Важнейшим частным случаем человеческой деятельности является обмен. Пристальное внимание австрийской школы к обмену объясняется теоретической прозорливостью и любопытством ее основателей. Обмен – это добровольный акт, в ходе которого стороны отказываются от того, что ценят меньше, получая то, что ценят больше. Обмен позволяет человеку получить то, чего у него нет. Но это не единственный способ. Альтернатива обмену – насилие или изолированное существование. Насилие имеет для многих некое обаяние. Скажем, дети, насмотревшись кино, часто играют в войну или в гангстеров. Но люди, вырастая из детского возраста, – кто раньше, кто позже, – начинают понимать: для того, чтобы обеспечить одних булками, свежими сорочками, мерседесами, электролампочками, сменными лезвиями для бритвы и т.п., другие должны произвести все это многообразие благ, все эти мерседесы и сорочки. Изолированное существо при известной сноровке, конечно, может, затратив изрядное время, произвести булку или штаны. Но вот производство электролампочек (не говоря уже о мерседесах и жигулях) для изолированного человека более проблематично. Обмен расширяет и углубляет разделение труда и специализацию, обеспечивая на этой основе накопление капитала, который не только умножает человеческие усилия, но и делает возможным то, что невозможно для изолированного человека. Обмениваясь, люди сотрудничают. Сотрудничая, они получают гораздо больше, чем враждуя. Когда эта нехитрая мысль была усвоена сильными мира сего, вдруг выяснилось, что для того, чтобы понежиться под южным солнцем, северянам вовсе не обязательно завоевывать южан. Достаточно купить билет на самолет и снять номер в отеле у моря. Южане тоже пересмотрели свои взгляды на выгодность ежегодных набегов на северные города с целью угона в рабство изготовленных на Севере вещей.

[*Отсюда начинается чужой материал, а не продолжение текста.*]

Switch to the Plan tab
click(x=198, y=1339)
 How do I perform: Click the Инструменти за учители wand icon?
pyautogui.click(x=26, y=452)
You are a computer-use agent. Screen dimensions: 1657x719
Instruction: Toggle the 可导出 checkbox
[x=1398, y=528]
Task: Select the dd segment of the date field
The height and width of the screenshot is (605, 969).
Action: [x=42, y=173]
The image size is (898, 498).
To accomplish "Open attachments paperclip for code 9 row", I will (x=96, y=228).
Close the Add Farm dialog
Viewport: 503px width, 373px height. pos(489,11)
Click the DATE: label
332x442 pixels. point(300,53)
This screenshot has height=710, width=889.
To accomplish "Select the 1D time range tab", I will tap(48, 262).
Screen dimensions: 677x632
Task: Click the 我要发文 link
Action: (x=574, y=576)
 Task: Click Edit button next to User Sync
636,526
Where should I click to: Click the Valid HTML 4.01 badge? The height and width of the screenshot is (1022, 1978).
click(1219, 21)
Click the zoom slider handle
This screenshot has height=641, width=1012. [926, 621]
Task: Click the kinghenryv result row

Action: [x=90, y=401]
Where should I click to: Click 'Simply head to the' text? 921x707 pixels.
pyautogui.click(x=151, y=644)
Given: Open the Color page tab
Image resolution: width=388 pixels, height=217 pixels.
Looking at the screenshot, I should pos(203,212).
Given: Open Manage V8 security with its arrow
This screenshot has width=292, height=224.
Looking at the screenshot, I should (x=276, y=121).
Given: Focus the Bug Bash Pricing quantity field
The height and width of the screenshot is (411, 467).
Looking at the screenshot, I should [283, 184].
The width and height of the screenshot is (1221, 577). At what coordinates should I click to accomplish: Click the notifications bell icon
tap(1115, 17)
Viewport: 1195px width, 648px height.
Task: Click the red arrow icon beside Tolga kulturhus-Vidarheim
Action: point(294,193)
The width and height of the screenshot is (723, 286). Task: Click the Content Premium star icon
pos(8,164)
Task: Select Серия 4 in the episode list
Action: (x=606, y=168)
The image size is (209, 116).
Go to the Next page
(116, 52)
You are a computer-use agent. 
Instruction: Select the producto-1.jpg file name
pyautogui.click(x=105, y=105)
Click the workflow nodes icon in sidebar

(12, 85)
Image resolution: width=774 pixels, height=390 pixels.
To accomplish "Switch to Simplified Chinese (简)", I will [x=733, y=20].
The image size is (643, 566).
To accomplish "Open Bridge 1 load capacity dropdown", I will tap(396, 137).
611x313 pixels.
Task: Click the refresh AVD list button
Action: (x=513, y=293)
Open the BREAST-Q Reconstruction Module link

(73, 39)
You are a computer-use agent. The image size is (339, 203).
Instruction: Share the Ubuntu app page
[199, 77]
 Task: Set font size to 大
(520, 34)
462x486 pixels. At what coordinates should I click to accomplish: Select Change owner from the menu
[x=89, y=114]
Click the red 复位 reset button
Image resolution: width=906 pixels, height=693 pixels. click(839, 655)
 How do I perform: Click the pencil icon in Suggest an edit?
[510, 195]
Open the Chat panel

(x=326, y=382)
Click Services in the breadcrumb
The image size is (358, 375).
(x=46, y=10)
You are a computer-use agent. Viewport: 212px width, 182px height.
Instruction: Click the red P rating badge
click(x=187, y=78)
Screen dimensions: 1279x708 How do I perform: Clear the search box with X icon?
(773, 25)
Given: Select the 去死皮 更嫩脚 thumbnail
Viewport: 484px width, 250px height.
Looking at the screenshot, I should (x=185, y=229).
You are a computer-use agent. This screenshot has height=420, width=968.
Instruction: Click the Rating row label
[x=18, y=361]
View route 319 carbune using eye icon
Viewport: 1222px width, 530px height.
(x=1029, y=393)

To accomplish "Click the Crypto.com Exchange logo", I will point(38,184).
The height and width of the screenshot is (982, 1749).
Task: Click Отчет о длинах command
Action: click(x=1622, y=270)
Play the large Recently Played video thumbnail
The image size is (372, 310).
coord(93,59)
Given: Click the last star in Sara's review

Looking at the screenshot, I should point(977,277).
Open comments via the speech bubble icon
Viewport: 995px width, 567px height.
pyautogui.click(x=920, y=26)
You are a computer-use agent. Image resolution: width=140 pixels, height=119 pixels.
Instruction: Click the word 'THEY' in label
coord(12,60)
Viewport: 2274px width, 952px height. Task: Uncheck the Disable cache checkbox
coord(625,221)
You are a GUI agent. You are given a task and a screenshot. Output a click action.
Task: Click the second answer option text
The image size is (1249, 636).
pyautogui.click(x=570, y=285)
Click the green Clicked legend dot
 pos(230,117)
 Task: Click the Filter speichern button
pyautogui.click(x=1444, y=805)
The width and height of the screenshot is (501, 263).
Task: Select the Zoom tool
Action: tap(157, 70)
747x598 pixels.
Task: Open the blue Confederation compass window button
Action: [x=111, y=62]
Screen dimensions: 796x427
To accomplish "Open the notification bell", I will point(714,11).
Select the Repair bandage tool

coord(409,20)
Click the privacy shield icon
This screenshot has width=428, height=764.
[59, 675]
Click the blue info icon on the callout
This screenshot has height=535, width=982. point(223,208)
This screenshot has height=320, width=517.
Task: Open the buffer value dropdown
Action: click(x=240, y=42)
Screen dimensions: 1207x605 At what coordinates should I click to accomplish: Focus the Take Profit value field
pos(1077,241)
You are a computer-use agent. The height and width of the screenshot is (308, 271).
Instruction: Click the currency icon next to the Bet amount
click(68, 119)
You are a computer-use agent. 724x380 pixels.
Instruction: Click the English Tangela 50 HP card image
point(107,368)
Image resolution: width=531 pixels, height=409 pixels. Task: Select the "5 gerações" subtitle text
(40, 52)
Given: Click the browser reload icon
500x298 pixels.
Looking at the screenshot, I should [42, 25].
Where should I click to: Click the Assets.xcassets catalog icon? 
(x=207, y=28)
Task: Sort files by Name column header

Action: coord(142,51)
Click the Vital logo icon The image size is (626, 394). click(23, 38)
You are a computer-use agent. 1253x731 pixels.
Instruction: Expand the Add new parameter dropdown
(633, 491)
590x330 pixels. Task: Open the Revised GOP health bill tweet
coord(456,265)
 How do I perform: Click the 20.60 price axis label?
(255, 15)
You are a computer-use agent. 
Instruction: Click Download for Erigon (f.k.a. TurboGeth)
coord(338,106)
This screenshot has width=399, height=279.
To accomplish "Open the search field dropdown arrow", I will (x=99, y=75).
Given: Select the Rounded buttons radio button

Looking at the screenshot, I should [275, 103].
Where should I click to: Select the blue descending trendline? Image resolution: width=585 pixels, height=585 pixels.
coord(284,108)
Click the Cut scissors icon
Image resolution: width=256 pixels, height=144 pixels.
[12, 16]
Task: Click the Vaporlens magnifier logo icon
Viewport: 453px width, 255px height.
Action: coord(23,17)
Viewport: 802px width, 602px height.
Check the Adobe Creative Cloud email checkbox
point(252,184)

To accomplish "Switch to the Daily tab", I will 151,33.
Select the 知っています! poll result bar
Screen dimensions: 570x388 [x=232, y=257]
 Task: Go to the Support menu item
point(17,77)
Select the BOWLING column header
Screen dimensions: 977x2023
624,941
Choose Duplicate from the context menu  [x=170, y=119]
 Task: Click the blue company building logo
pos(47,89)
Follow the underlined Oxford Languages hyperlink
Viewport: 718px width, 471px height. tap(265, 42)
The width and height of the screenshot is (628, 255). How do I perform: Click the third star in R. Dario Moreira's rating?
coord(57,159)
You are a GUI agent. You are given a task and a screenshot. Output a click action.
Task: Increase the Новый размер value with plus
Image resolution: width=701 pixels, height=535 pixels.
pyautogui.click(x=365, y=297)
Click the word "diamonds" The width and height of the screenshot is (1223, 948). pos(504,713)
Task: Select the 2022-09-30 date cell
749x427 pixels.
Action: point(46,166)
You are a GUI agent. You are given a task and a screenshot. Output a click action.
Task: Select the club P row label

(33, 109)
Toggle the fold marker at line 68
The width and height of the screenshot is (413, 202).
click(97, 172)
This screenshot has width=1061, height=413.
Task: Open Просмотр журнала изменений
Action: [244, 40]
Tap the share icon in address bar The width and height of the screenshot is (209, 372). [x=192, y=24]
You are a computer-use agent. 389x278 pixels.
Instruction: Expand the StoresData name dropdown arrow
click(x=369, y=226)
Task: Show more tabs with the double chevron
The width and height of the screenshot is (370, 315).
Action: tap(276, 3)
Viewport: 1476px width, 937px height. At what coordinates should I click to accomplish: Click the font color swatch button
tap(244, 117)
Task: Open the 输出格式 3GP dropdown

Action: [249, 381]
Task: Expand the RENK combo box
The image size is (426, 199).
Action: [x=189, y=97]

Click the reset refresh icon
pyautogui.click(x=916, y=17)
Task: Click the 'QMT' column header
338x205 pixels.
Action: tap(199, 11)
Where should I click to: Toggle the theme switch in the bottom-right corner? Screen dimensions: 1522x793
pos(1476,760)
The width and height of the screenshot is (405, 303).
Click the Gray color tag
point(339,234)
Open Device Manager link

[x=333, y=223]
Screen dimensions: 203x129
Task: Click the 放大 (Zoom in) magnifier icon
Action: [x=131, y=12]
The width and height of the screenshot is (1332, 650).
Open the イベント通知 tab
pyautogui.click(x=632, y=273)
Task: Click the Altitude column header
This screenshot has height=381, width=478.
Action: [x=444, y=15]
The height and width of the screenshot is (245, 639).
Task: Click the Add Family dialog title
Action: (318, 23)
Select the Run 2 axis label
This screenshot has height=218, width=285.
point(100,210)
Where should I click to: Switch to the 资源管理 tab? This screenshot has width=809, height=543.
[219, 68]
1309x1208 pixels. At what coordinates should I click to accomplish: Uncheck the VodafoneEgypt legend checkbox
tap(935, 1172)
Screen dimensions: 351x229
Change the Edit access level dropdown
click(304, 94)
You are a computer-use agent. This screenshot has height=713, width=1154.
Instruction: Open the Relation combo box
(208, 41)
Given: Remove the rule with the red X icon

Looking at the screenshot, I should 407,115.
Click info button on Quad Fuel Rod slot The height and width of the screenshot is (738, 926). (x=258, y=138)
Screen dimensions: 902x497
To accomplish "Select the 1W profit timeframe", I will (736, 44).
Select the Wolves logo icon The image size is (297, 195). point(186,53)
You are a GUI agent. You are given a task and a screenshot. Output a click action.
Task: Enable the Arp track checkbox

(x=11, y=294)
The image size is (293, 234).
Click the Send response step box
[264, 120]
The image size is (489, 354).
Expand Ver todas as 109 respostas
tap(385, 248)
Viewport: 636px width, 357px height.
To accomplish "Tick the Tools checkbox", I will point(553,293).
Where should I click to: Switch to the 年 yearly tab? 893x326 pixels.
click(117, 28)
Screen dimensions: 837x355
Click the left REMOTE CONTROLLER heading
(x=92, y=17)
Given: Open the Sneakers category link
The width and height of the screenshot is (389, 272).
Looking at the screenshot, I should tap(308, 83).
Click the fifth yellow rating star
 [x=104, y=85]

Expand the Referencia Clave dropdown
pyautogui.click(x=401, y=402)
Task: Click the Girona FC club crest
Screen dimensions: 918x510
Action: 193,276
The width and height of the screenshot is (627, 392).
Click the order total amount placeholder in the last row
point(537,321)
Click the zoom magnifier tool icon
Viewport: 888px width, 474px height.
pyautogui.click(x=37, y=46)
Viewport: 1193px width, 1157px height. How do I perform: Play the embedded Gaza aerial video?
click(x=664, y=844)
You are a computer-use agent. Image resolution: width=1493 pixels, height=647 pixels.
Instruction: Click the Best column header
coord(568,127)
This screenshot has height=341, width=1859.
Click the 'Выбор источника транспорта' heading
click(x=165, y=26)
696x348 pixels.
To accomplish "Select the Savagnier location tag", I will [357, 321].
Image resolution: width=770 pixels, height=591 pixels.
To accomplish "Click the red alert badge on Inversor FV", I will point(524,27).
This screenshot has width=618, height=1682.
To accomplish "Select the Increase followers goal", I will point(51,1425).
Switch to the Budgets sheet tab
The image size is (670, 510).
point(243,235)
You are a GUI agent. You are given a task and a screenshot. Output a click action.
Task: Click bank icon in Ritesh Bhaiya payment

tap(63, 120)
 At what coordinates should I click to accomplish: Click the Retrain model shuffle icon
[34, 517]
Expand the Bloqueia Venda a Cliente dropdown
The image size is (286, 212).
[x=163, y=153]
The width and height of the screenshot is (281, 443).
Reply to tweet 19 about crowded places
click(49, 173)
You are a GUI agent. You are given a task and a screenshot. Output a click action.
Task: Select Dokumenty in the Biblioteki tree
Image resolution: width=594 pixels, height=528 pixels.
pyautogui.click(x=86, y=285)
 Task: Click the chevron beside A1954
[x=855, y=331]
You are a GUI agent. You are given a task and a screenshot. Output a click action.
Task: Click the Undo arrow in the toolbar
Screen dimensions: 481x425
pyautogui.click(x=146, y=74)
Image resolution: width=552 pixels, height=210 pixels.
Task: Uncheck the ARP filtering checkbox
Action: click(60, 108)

Обмен продуктивен именно потому, что, обмениваясь, каждый отдает то, что ценит меньше, получая то, что ценит больше. Особенно эффективен обмен, осуществляемый с помощью денег. Деньги – универсальное средство обмена, являющееся таковым в силу известности этого факта и привычки к нему. На первый взгляд, деньги обеспечивают пусть удивительно простой и изящный, но всего лишь способ некой рационализации обмена. Теперь не нужно искать всех, кто согласен участвовать в длинных и нестабильных обменных цепочках. Для получения материальных благ, пригодных для потребления или производства больше не нужно уговаривать, заставлять, кричать и бить кулаком по столу – появляется возможность продавать и покупать.

Однако эта простота денег обычно закрывает от нас факт совершенно революционной трансформации мира, в котором люди используют деньги, по сравнению с миром, где они обмениваются вещами и услугами напрямую. Важнейшим новым свойством такого мира является то, что бесчисленные частные пропорции обмена превращаются в денежные цены. Появляется возможность предварительного расчета своих действий. Цены указывают нам и наши ограничения, и интенсивность спроса на наш труд или товары. Полагая цены более или менее постоянными, мы получаем возможность организовывать свои действия, которые становятся все более сложными. То, что ценится выше, бросает обратный отсвет на то, что нужно для его производства. Не потому жемчуг дорог, что ловец ныряет за ним, тратя время и силы, а потому ловец тратит время и силы, ныряя за ним, что жемчуг дорог. Это автор предисловия не отказал себе в удовольствии использовать замечательный своей наглядностью пример старинного английского философа и теолога, Ричарда Уатли (1787-1863). К слову сказать, австрийская школа возникла, конечно же, не на пустом месте, но этот факт, скорее, устанавливается посредством самостоятельного чтения книг и статей, чем сообщается в стандартных курсах высшей школы.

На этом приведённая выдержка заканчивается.